(Beginning of EXTRACTED ENTRIES)

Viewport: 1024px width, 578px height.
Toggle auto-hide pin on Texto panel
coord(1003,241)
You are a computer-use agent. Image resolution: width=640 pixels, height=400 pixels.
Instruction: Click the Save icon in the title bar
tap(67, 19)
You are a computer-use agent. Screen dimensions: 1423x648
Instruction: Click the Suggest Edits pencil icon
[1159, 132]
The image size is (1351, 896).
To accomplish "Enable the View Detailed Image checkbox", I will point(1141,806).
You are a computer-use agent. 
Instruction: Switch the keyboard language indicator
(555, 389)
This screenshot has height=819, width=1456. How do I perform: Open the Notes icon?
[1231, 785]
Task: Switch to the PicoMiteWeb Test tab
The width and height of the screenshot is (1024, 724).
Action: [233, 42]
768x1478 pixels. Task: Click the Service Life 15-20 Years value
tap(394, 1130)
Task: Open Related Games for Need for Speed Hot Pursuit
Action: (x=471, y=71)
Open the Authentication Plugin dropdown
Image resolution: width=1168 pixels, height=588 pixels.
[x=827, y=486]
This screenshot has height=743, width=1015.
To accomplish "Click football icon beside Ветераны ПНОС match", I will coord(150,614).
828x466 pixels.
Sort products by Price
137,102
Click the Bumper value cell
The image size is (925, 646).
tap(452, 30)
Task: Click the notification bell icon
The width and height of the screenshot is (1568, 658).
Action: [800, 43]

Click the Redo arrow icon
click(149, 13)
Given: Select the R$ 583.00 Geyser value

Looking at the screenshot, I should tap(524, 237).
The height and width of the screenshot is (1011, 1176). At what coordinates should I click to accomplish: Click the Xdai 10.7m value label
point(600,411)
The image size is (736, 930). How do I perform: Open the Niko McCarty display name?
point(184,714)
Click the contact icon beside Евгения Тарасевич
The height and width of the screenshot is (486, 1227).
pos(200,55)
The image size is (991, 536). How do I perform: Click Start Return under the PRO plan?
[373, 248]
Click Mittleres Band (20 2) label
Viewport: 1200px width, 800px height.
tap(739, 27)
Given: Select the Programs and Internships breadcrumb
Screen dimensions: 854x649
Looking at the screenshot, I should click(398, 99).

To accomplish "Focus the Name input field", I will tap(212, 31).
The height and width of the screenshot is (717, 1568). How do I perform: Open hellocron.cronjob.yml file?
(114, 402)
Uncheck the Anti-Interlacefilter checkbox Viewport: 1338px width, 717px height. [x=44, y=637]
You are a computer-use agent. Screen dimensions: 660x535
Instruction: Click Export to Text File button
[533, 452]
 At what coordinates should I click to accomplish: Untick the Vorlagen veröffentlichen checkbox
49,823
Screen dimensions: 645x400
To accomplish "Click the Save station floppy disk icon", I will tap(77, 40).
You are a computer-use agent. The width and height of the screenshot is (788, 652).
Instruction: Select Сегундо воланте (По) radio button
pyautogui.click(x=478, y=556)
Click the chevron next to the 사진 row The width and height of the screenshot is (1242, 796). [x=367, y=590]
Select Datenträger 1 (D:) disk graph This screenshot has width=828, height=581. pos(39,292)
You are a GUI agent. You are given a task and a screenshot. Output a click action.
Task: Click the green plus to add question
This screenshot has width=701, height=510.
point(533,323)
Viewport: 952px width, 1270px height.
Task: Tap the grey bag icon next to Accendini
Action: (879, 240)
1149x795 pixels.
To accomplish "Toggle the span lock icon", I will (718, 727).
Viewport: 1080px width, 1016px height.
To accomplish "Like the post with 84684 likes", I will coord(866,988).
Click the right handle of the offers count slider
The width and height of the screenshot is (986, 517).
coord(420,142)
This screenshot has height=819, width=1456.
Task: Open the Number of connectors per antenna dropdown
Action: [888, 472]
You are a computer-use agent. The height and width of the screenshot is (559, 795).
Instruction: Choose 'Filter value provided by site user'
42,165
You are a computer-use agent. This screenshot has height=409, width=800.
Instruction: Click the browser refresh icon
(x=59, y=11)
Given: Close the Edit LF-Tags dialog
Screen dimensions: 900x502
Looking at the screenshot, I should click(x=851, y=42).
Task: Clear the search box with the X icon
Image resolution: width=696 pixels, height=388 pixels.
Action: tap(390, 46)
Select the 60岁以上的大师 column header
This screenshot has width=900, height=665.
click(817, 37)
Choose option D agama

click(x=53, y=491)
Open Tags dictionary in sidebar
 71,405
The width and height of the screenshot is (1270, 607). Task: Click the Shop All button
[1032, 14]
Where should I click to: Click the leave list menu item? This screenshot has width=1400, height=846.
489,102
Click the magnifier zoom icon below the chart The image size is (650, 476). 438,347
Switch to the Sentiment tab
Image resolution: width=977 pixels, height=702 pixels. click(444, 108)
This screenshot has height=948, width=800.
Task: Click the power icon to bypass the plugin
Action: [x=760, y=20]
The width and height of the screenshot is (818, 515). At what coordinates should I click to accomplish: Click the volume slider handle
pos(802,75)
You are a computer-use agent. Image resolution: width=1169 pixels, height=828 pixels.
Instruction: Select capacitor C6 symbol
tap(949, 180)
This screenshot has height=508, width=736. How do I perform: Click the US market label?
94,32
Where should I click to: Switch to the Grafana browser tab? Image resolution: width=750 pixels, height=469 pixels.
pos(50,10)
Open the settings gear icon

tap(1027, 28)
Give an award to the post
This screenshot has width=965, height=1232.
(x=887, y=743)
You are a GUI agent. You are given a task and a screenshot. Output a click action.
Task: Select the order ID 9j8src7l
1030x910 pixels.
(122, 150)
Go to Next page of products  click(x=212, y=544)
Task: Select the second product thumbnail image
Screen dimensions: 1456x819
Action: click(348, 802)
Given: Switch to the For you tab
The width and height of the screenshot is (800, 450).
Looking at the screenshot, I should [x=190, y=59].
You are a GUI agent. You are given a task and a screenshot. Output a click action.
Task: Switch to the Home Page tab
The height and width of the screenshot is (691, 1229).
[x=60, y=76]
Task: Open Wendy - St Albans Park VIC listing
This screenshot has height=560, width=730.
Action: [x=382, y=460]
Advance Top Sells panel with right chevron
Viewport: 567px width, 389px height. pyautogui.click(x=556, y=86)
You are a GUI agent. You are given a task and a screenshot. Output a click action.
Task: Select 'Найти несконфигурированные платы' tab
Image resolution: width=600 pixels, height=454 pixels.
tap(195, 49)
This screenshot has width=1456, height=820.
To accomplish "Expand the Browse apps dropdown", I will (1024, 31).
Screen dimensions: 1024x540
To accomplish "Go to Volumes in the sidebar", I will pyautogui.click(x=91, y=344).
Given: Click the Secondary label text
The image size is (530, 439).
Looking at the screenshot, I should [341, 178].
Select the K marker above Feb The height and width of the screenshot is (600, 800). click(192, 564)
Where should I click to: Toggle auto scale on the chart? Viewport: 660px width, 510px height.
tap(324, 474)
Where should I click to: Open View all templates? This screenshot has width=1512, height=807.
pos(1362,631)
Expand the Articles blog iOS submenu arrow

(End of EXTRACTED ENTRIES)

• _TASK REQUIREMENTS_: Please reproduce every line shown above, exactly as written.

• _ANSWER TO THIS EXERCISE_:
Viewport: 1024px width, 578px height.
Toggle auto-hide pin on Texto panel
coord(1003,241)
You are a computer-use agent. Image resolution: width=640 pixels, height=400 pixels.
Instruction: Click the Save icon in the title bar
tap(67, 19)
You are a computer-use agent. Screen dimensions: 1423x648
Instruction: Click the Suggest Edits pencil icon
[1159, 132]
The image size is (1351, 896).
To accomplish "Enable the View Detailed Image checkbox", I will point(1141,806).
You are a computer-use agent. 
Instruction: Switch the keyboard language indicator
(555, 389)
This screenshot has height=819, width=1456. How do I perform: Open the Notes icon?
[1231, 785]
Task: Switch to the PicoMiteWeb Test tab
The width and height of the screenshot is (1024, 724).
Action: [233, 42]
768x1478 pixels. Task: Click the Service Life 15-20 Years value
tap(394, 1130)
Task: Open Related Games for Need for Speed Hot Pursuit
Action: (x=471, y=71)
Open the Authentication Plugin dropdown
Image resolution: width=1168 pixels, height=588 pixels.
[x=827, y=486]
This screenshot has height=743, width=1015.
To accomplish "Click football icon beside Ветераны ПНОС match", I will coord(150,614).
828x466 pixels.
Sort products by Price
137,102
Click the Bumper value cell
The image size is (925, 646).
tap(452, 30)
Task: Click the notification bell icon
The width and height of the screenshot is (1568, 658).
Action: [800, 43]

Click the Redo arrow icon
click(149, 13)
Given: Select the R$ 583.00 Geyser value

Looking at the screenshot, I should tap(524, 237).
The height and width of the screenshot is (1011, 1176). At what coordinates should I click to accomplish: Click the Xdai 10.7m value label
point(600,411)
The image size is (736, 930). How do I perform: Open the Niko McCarty display name?
point(184,714)
Click the contact icon beside Евгения Тарасевич
The height and width of the screenshot is (486, 1227).
pos(200,55)
The image size is (991, 536). How do I perform: Click Start Return under the PRO plan?
[373, 248]
Click Mittleres Band (20 2) label
Viewport: 1200px width, 800px height.
tap(739, 27)
Given: Select the Programs and Internships breadcrumb
Screen dimensions: 854x649
Looking at the screenshot, I should click(398, 99).

To accomplish "Focus the Name input field", I will tap(212, 31).
The height and width of the screenshot is (717, 1568). How do I perform: Open hellocron.cronjob.yml file?
(114, 402)
Uncheck the Anti-Interlacefilter checkbox Viewport: 1338px width, 717px height. [x=44, y=637]
You are a computer-use agent. Screen dimensions: 660x535
Instruction: Click Export to Text File button
[533, 452]
 At what coordinates should I click to accomplish: Untick the Vorlagen veröffentlichen checkbox
49,823
Screen dimensions: 645x400
To accomplish "Click the Save station floppy disk icon", I will tap(77, 40).
You are a computer-use agent. The width and height of the screenshot is (788, 652).
Instruction: Select Сегундо воланте (По) radio button
pyautogui.click(x=478, y=556)
Click the chevron next to the 사진 row The width and height of the screenshot is (1242, 796). [x=367, y=590]
Select Datenträger 1 (D:) disk graph This screenshot has width=828, height=581. pos(39,292)
You are a GUI agent. You are given a task and a screenshot. Output a click action.
Task: Click the green plus to add question
This screenshot has width=701, height=510.
point(533,323)
Viewport: 952px width, 1270px height.
Task: Tap the grey bag icon next to Accendini
Action: (879, 240)
1149x795 pixels.
To accomplish "Toggle the span lock icon", I will (718, 727).
Viewport: 1080px width, 1016px height.
To accomplish "Like the post with 84684 likes", I will coord(866,988).
Click the right handle of the offers count slider
The width and height of the screenshot is (986, 517).
coord(420,142)
This screenshot has height=819, width=1456.
Task: Open the Number of connectors per antenna dropdown
Action: [888, 472]
You are a computer-use agent. The height and width of the screenshot is (559, 795).
Instruction: Choose 'Filter value provided by site user'
42,165
You are a computer-use agent. This screenshot has height=409, width=800.
Instruction: Click the browser refresh icon
(x=59, y=11)
Given: Close the Edit LF-Tags dialog
Screen dimensions: 900x502
Looking at the screenshot, I should click(x=851, y=42).
Task: Clear the search box with the X icon
Image resolution: width=696 pixels, height=388 pixels.
Action: tap(390, 46)
Select the 60岁以上的大师 column header
This screenshot has width=900, height=665.
click(817, 37)
Choose option D agama

click(x=53, y=491)
Open Tags dictionary in sidebar
 71,405
The width and height of the screenshot is (1270, 607). Task: Click the Shop All button
[1032, 14]
Where should I click to: Click the leave list menu item? This screenshot has width=1400, height=846.
489,102
Click the magnifier zoom icon below the chart The image size is (650, 476). 438,347
Switch to the Sentiment tab
Image resolution: width=977 pixels, height=702 pixels. click(444, 108)
This screenshot has height=948, width=800.
Task: Click the power icon to bypass the plugin
Action: [x=760, y=20]
The width and height of the screenshot is (818, 515). At what coordinates should I click to accomplish: Click the volume slider handle
pos(802,75)
You are a computer-use agent. Image resolution: width=1169 pixels, height=828 pixels.
Instruction: Select capacitor C6 symbol
tap(949, 180)
This screenshot has height=508, width=736. How do I perform: Click the US market label?
94,32
Where should I click to: Switch to the Grafana browser tab? Image resolution: width=750 pixels, height=469 pixels.
pos(50,10)
Open the settings gear icon

tap(1027, 28)
Give an award to the post
This screenshot has width=965, height=1232.
(x=887, y=743)
You are a GUI agent. You are given a task and a screenshot. Output a click action.
Task: Select the order ID 9j8src7l
1030x910 pixels.
(122, 150)
Go to Next page of products  click(x=212, y=544)
Task: Select the second product thumbnail image
Screen dimensions: 1456x819
Action: click(348, 802)
Given: Switch to the For you tab
The width and height of the screenshot is (800, 450).
Looking at the screenshot, I should [x=190, y=59].
You are a GUI agent. You are given a task and a screenshot. Output a click action.
Task: Switch to the Home Page tab
The height and width of the screenshot is (691, 1229).
[x=60, y=76]
Task: Open Wendy - St Albans Park VIC listing
This screenshot has height=560, width=730.
Action: [x=382, y=460]
Advance Top Sells panel with right chevron
Viewport: 567px width, 389px height. pyautogui.click(x=556, y=86)
You are a GUI agent. You are given a task and a screenshot. Output a click action.
Task: Select 'Найти несконфигурированные платы' tab
Image resolution: width=600 pixels, height=454 pixels.
tap(195, 49)
This screenshot has width=1456, height=820.
To accomplish "Expand the Browse apps dropdown", I will (1024, 31).
Screen dimensions: 1024x540
To accomplish "Go to Volumes in the sidebar", I will pyautogui.click(x=91, y=344).
Given: Click the Secondary label text
The image size is (530, 439).
Looking at the screenshot, I should [341, 178].
Select the K marker above Feb The height and width of the screenshot is (600, 800). click(192, 564)
Where should I click to: Toggle auto scale on the chart? Viewport: 660px width, 510px height.
tap(324, 474)
Where should I click to: Open View all templates? This screenshot has width=1512, height=807.
pos(1362,631)
Expand the Articles blog iOS submenu arrow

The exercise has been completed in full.